Film Review: Air
4 Stars
In the money-for-nothing world of the 1980s where Nike couldn’t give their kicks away for free, the proposition of throwing all their corporate soles into a single basket with a single basketball endorsement sounded crazy even to rebel Phil Knight, founder of Nike, a then-mocked newcomer to the b-ball empire from Oregon’s granola belt.
Make that endorsement to an untested rookie who’d never set foot on an NBA court, and the whole scheme should never have happened—and almost didn’t. The new feature film Air takes a shot at telling you how Michael Jordan and his hidden team of real-life players transformed global empires at a time when every person on the planet seemed to want the same shoe.

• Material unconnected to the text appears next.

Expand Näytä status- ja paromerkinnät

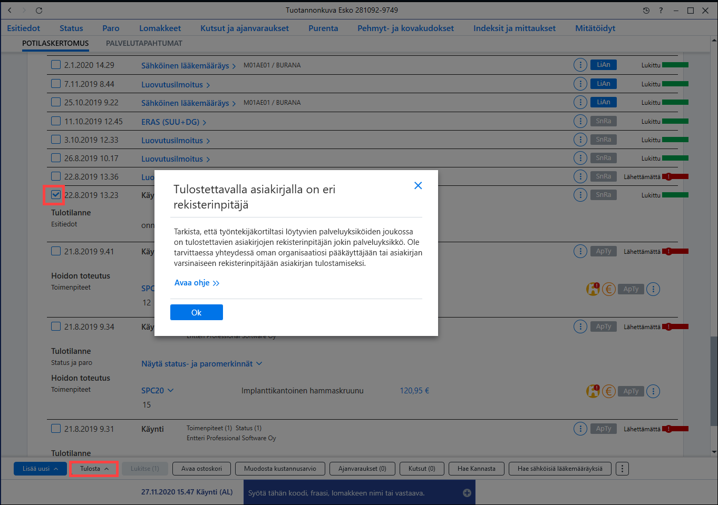tap(201, 364)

It sounds exciting, and for nerds who appreciate a soft, subtle, and patient story based in history, actor and director Ben Affleck and team have delivered one (albeit with some controlled results lacking a 23andMe objectivity).

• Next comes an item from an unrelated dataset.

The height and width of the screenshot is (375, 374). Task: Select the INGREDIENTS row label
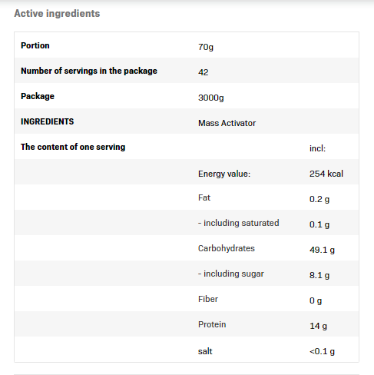[x=48, y=121]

One of the film’s more interesting choices is hardly acknowledging or worshiping Jordan himself, who makes appearances but is never a full presence. This further glamorizes a tone that does more to shade mythology than clear it up, such as who wrote the famous 10 Principles of Nike manifesto or who exactly coined the name “Air Jordan.”
On the casting side, the biggest slam dunk for the film is Affleck’s reunion of easy chemistry with Matt Damon. Damon’s enduring star power plays out on screen as Sonny Voccaro, who pulls you into his blister-in-the-sun frustration that no one seems to understand he’s trying to transform the company by partnering with Jordan, and that even if he’s never been right before, this is the moment to risk it all.

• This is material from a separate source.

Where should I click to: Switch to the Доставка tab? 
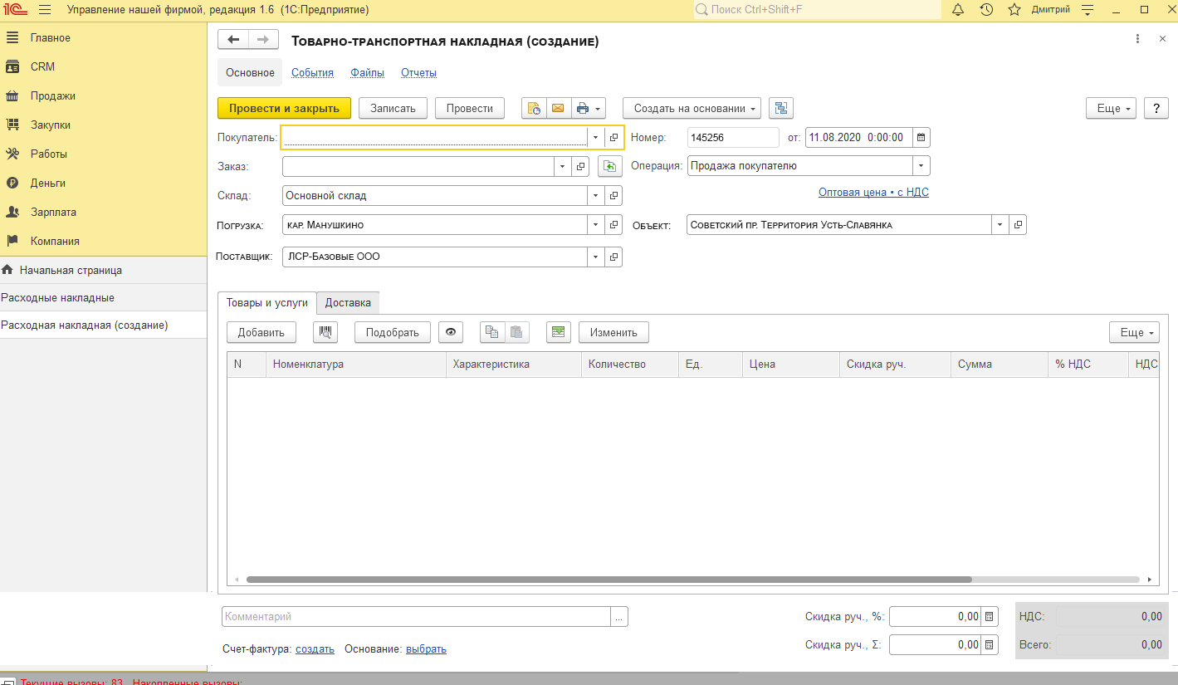348,303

Damon gets to genuinely shine and lead the story, but the script is written by a young first-timer, and there are limits to how natural he and the cast can make a screenplay that at times sounds a tad too tidy. (Plus, he’s trying to maintain the tension for an ending we already know the outcome of.) Still, for older Gen Xers like me, there’s much expected comedic relief in satellite phones, track suits, and advanced VHS technology.
Air is best when director Affleck is at work silently or allows us to just watch the ensemble cast play. There’s a lot to love with the muted and quieter approach with a terrific cast, including Affleck as founder Knight; Chris Messina as the foul-mouthed sports agent David Falk; Jason Bateman as famed renegade marketer Rob Strasser; Chris Tucker as division head Howard White (who uses his colloquial approach to win over the star player’s family); and Viola Davis, who was requested by Jordan to play his mother and protector, Deloris.
If, as the real MJ famously believed and said often, “failure is the key to success,” then maybe Air can be forgiven for not being quite as dramatic as a buzzer-beater shot from behind the three to win the game. But the film has a lingering and memorable sophistication in the sports film genre and is a welcome adult choice in a movie season saturated with Space Jam wannabes.